Can Computers Help Improve Animal Welfare?
For many decades now, scientists have been evaluating and trying to measure animal intelligence in laboratories. Often, they use computers as a testing device to measure the intelligence of different non-human animals and their ability to do different tasks. Anecdotal stories from such experiments suggest that some animals have enjoyed using the computers and have even elbowed the researchers aside to use them. These stories suggest that captive animals may find enrichment when using computers, and if that’s true, computers could enhance animals’ welfare in captive settings.
In this article, the authors explore computers as a potential tool for psychological welfare enrichment that could, in turn, satisfy the demands of the Animal Welfare Act, which mandates that non-human primates in lab settings have “a physical environment adequate to support psychological well-being.” In particular, the authors look at a case study at Georgia State University’s Language Research Center, where comparative psychologist Duane Rumbaugh developed a computerized test system known as the Rumbaughx. Though the purpose of the original Rumbaughx was to answer scientific questions about animal intelligence, over time researchers realized that it could “support the monkeys’ psychological wellbeing by introducing the joystick-based, game-like testing paradigm.” This type of computer enrichment was provided along with other forms of environmental enhancements.

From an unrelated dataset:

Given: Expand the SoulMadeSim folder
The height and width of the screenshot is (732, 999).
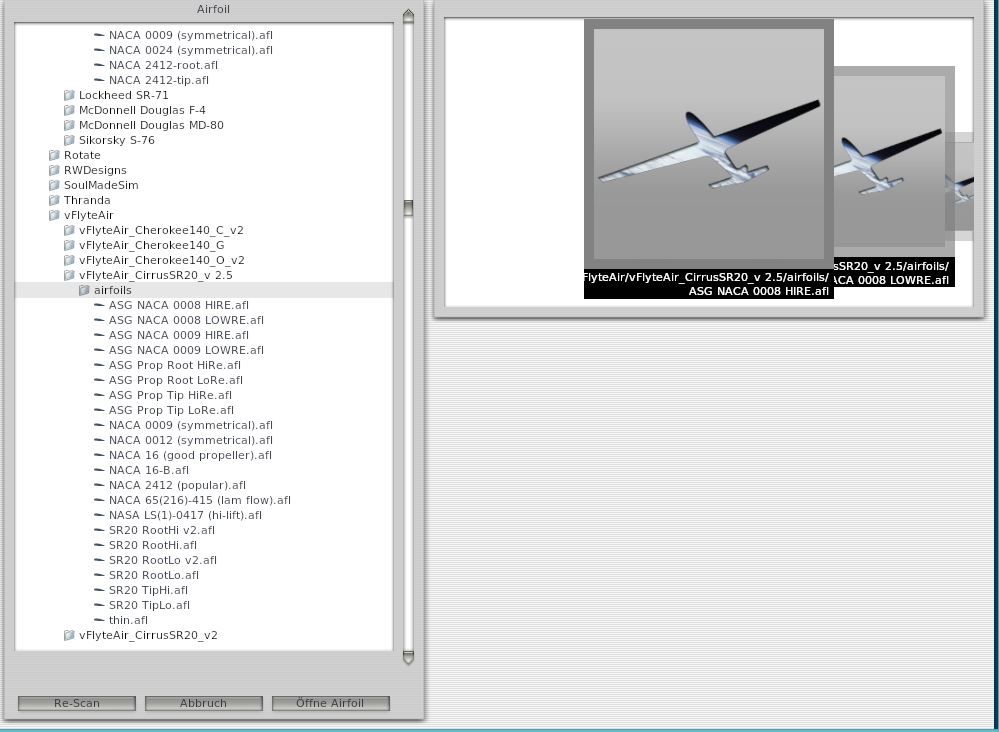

Over time, the Rumbaughx has advanced with technological developments in computing; for instance, it now uses “advanced micro-processors, digital/USB joysticks (or, in some cases, touch-screens), and upgraded IO board/relay board combinations.” The system has also evolved from a stationary system to a mobile one that can “go where the animals go.” Thus, researchers have been able to expand the use of the Rumbaughx to zoos. The authors note that computers with comparable designs have been used to test cognition in bears and have potentially provided the bears with psychological enrichment at the same time. The study notes that “there is a need for continued development of enrichment for zoo animals,” and the Rumbaughx or similar systems may accomplish this, just as they do in lab settings.
For animal advocates, the results of the study are a mixed bag: though any advancements in captive animal enrichment are welcome news, the idea that such enrichment could make captivity seem “less bad” is a significant potential downside. The authors note that, in many of their examples, “the welfare significance is either indirect or implied,” and that a trade-off underlies their promotion of this type of research: the history of using computers in labs has, they claim, “produced significant benefits for the psychological wellbeing of the animals that were tested. In turn, those animals have used the technology and procedures in ways that have — and will continue to — benefit our understanding of psychology.” For animal advocates, and animals themselves, the question is whether their captivity — even with this potential boost to their psychological welfare — is worth the data collected.